Estimating Multiple Regression Coefficients (Gradient Descent)
In the first notebook we explored multiple regression using GraphLab Create. Now we will use SFrames along with numpy to solve for the regression weights with gradient descent.


In [73]:
def get_numpy_data(data_sframe, features, output):
    data_sframe['constant'] = 1 # add a constant column to an SFrame
    # prepend variable 'constant' to the features list
    features = ['constant'] + features
    # select the columns of data_SFrame given by the ‘features’ list into the SFrame ‘features_sframe’
    features_sframe = data_sframe[features]
    # this will convert the features_sframe into a numpy matrix with GraphLab Create >= 1.7!!
    features_matrix = features_sframe.to_numpy()
    # assign the column of data_sframe associated with the target to the variable ‘output_sarray’
    output_sarray = data_sframe[output]
    # this will convert the SArray into a numpy array:
    output_array = output_sarray.to_numpy() # GraphLab Create>= 1.7!!
    return(features_matrix, output_array)

In [74]:
def predict_outcome(feature_matrix, weights):
    predictions = np.dot(feature_matrix,weights)
    return predictions

In [75]:
def feature_derivative(errors, feature):
    derivative = -2 * np.dot(feature,errors)
    return(derivative)

In [79]:
def regression_gradient_descent(feature_matrix, output, initial_weights, step_size, tolerance):
    converged = False
    weights = np.array(initial_weights)
    while not converged:
        # compute the predictions based on feature_matrix and weights:
        # compute the errors as predictions - output:
        predictions = predict_outcome(feature_matrix,weights)
        errors =  output - predictions
    
        gradient_sum_squares = 0 # initialize the gradient
        # while not converged, update each weight individually:
        for i in range(len(weights)):
            # Recall that feature_matrix[:, i] is the feature column associated with weights[i]
            # compute the derivative for weight[i]:
            derivative = feature_derivative(errors,feature_matrix[:,i])

## [Provided data]
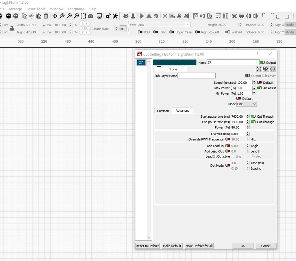Image resolution: width=296 pixels, height=261 pixels.
Task: Select the Delete trash icon
Action: click(x=46, y=16)
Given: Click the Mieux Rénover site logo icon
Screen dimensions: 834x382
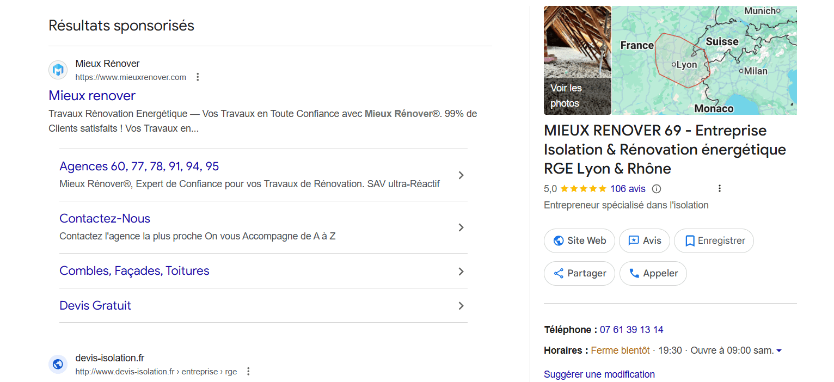Looking at the screenshot, I should click(x=58, y=70).
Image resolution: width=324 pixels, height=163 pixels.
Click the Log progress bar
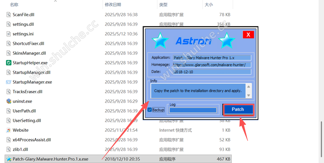point(193,110)
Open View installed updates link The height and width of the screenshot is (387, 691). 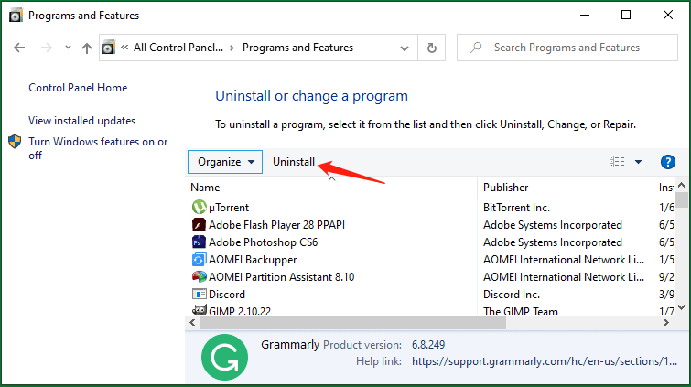pyautogui.click(x=81, y=121)
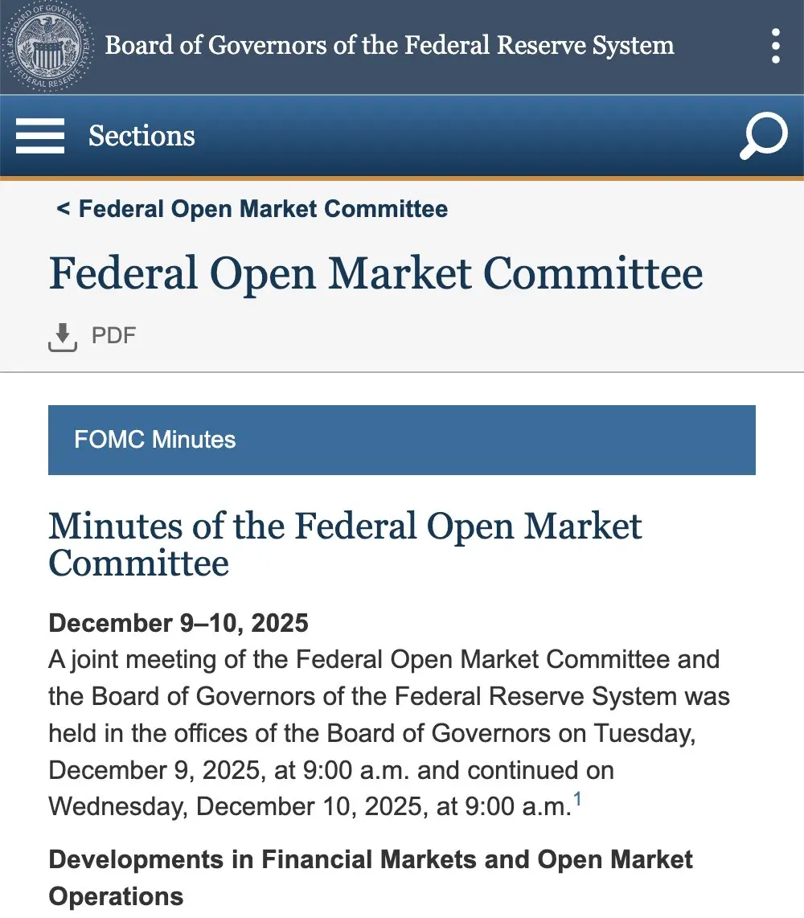Click the Federal Reserve seal logo
Viewport: 804px width, 918px height.
47,47
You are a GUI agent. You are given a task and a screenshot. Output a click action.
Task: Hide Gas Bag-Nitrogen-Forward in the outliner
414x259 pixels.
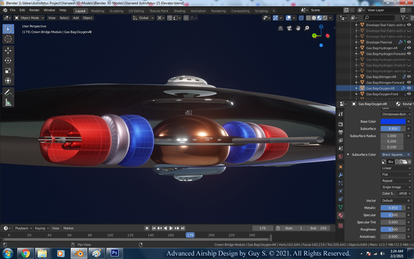tap(409, 83)
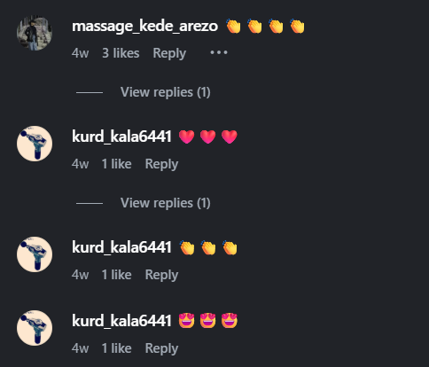Image resolution: width=429 pixels, height=367 pixels.
Task: Reply to the red hearts comment
Action: click(x=161, y=164)
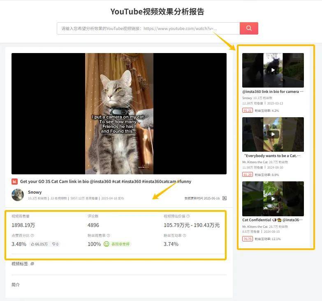Image resolution: width=322 pixels, height=301 pixels.
Task: Click the help icon next to 粉丝互动率
Action: point(184,236)
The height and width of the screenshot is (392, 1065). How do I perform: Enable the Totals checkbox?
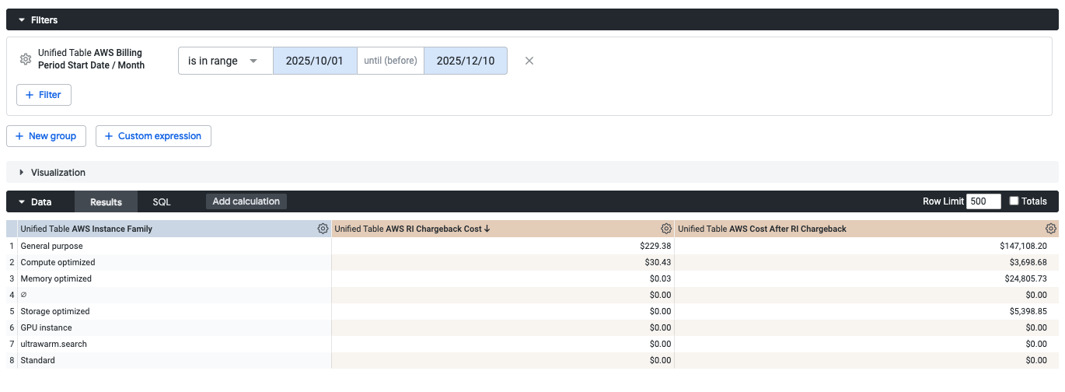1014,201

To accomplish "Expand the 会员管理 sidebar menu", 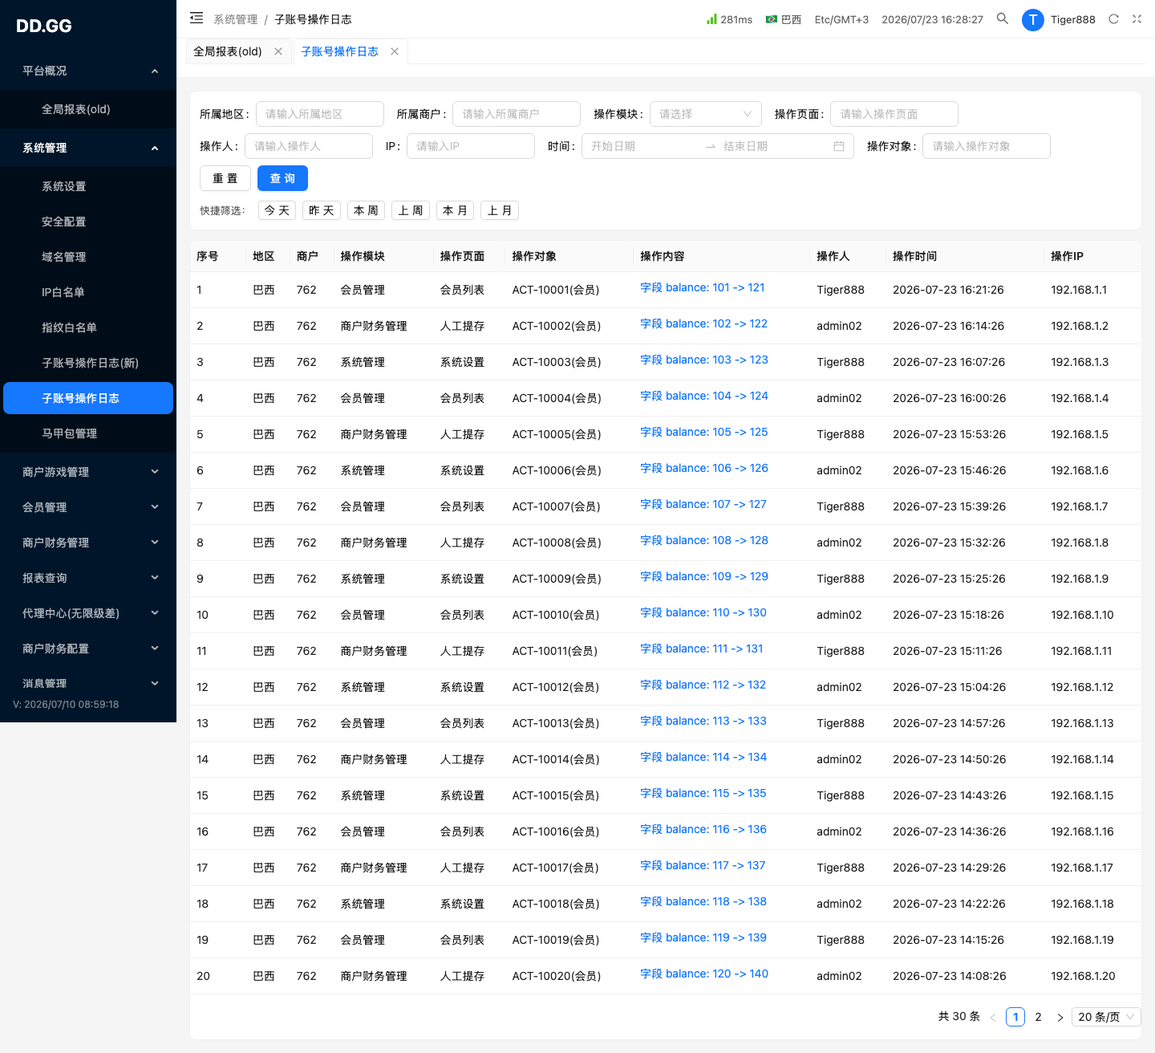I will [88, 507].
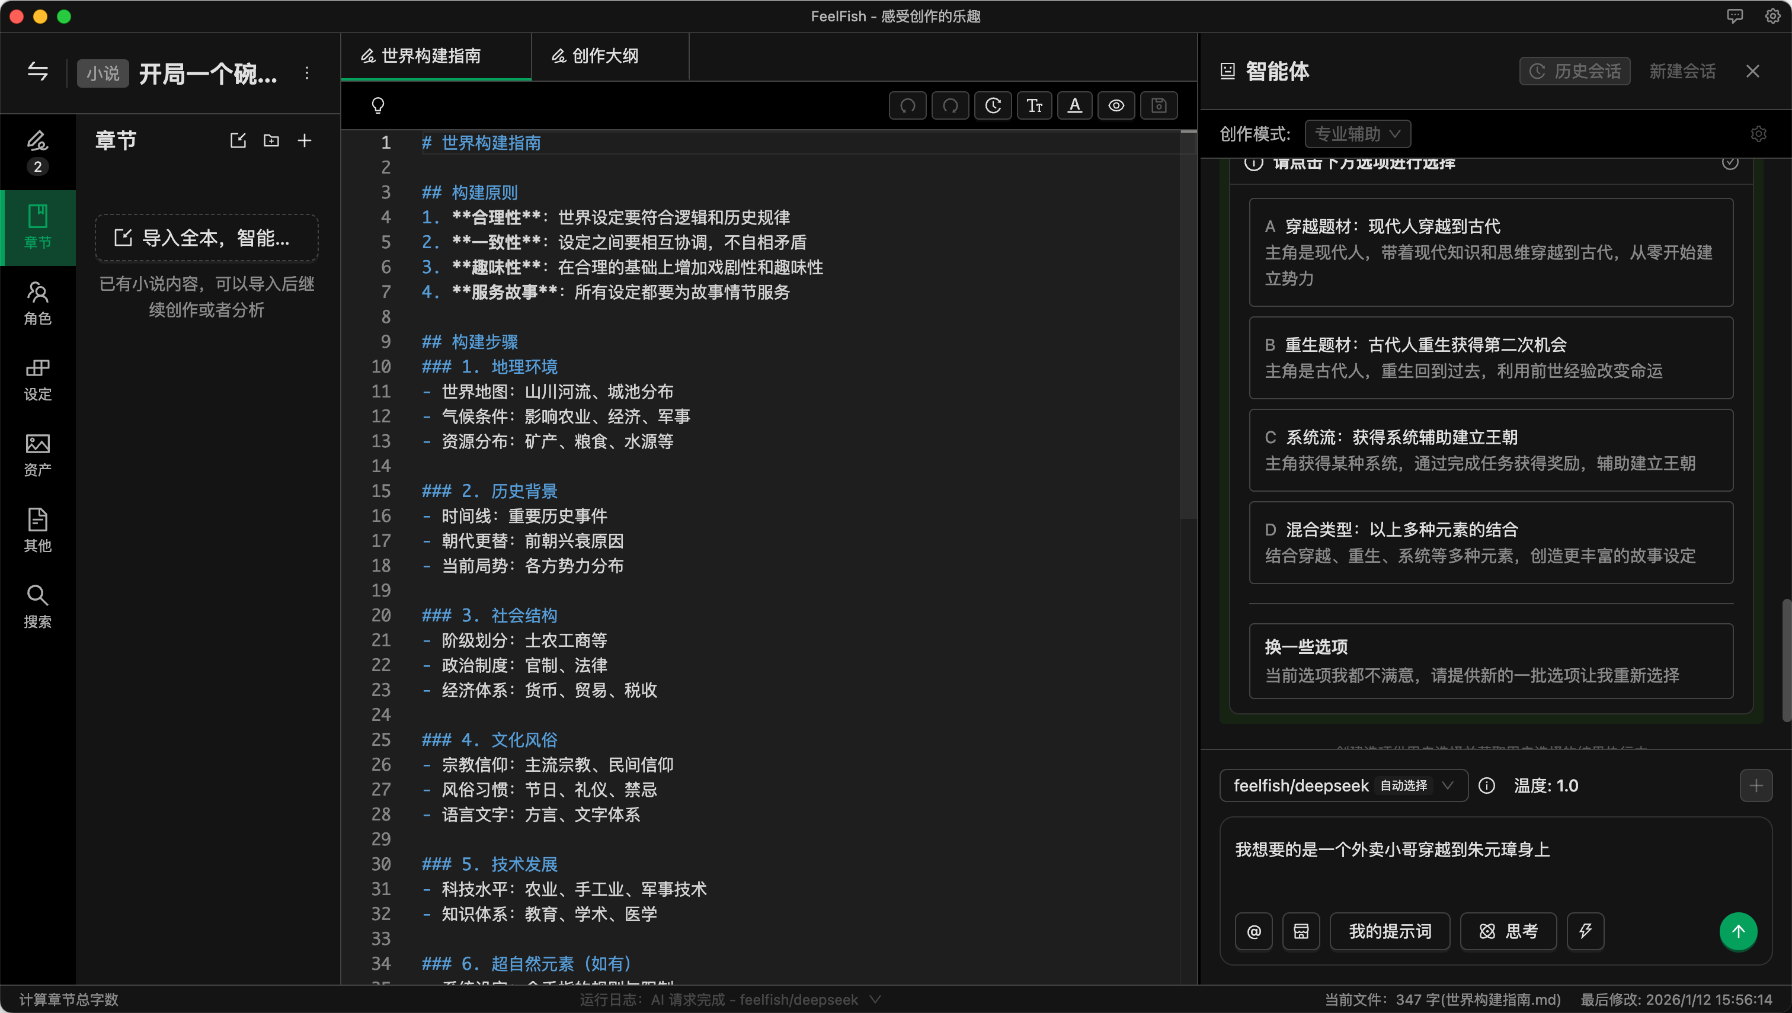Click the lightbulb icon in editor toolbar
The width and height of the screenshot is (1792, 1013).
tap(378, 105)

## [List of tasks]
A - In the gradient descent notebook text, what is used to solve for the regression weights with gradient descent?
B - Substitute "y_hat" for "predictions" in the gradient descent notebook text, and write out the part from "# assign the" up to and including "-2 * np.dot(feature,errors)".
C - Resume the gradient descent notebook text, writing the code that follows its final line.

## [Task-by-task outputs]
A - SFrames along with numpy.

B -
# assign the column of data_sframe associated with the target to the variable ‘output_sarray’
    output_sarray = data_sframe[output]
    # this will convert the SArray into a numpy array:
    output_array = output_sarray.to_numpy() # GraphLab Create>= 1.7!!
    return(features_matrix, output_array)

In [74]:
def predict_outcome(feature_matrix, weights):
    y_hat = np.dot(feature_matrix,weights)
    return y_hat

In [75]:
def feature_derivative(errors, feature):
    derivative = -2 * np.dot(feature,errors)

C -
            # add the squared derivative to the gradient magnitude
            gradient_sum_squares += derivative**2
            # update the weight based on step size and derivative:
            weights[i] -= step_size * derivative
        gradient_magnitude = np.sqrt(gradient_sum_squares)
        if gradient_magnitude < tolerance:
            converged = True
    return(weights)

In [80]:
simple_features = ['sqft_living']
my_output= 'price'
(simple_feature_matrix, output) = get_numpy_data(tran_data, simple_features, my_output)
initial_weights = np.array([-47000., 1.])
step_size = 7e-12
tolerance = 2.5e7

In [81]:
simple_weights = regression_gradient_descent(simple_feature_matrix, output,initial_weights, step_size,                                             tolerance)

## Quiz Question: What is the value of the weight for sqft_living -- the second element of ‘simple_weights’ (rounded to 1 decimal place)?

In [82]:
simple_weights

array([-46999.88716555,    281.91211918])

In [83]:
(test_simple_feature_matrix, test_output) = get_numpy_data(test_data, simple_features, my_output)

In [85]:
predict_prices = np.dot(test_simple_feature_matrix,simple_weights.T)

## Quiz Question: What is the predicted price for the 1st house in the Test data set for model 1 (round to nearest dollar)?

In [88]:
round(predict_prices[0],0)

356134.0

In [89]:
rss(predict_prices,test_output)

275400044902128.3

In [91]:
model_features = ['sqft_living', 'sqft_living15']
my_output = 'price'
(feature_matrix, output) = get_numpy_data(tran_data, model_features,my_output)
initial_weights = np.array([-100000., 1., 1.])
step_size = 4e-12
tolerance = 1e9

In [92]:
simple_weights = regression_gradient_descent(feature_matrix, output,initial_weights, step_size,                                             tolerance)

In [93]:
simple_weights

array([-9.99999688e+04,  2.45072603e+02,  6.52795267e+01])

In [95]:
(feature_matrix_test, output_test) = get_numpy_data(test_data, model_features,my_output)

In [96]:
predict_prices = np.dot(feature_matrix_test,simple_weights.T)

## Quiz Question: What is the predicted price for the 1st house in the TEST data set for model 2 (round to nearest dollar)?

In [97]:
round(predict_prices[0],0)

366651.0

In [98]:
output_test[0]

310000.0

In [99]:
rss(predict_prices,output_test)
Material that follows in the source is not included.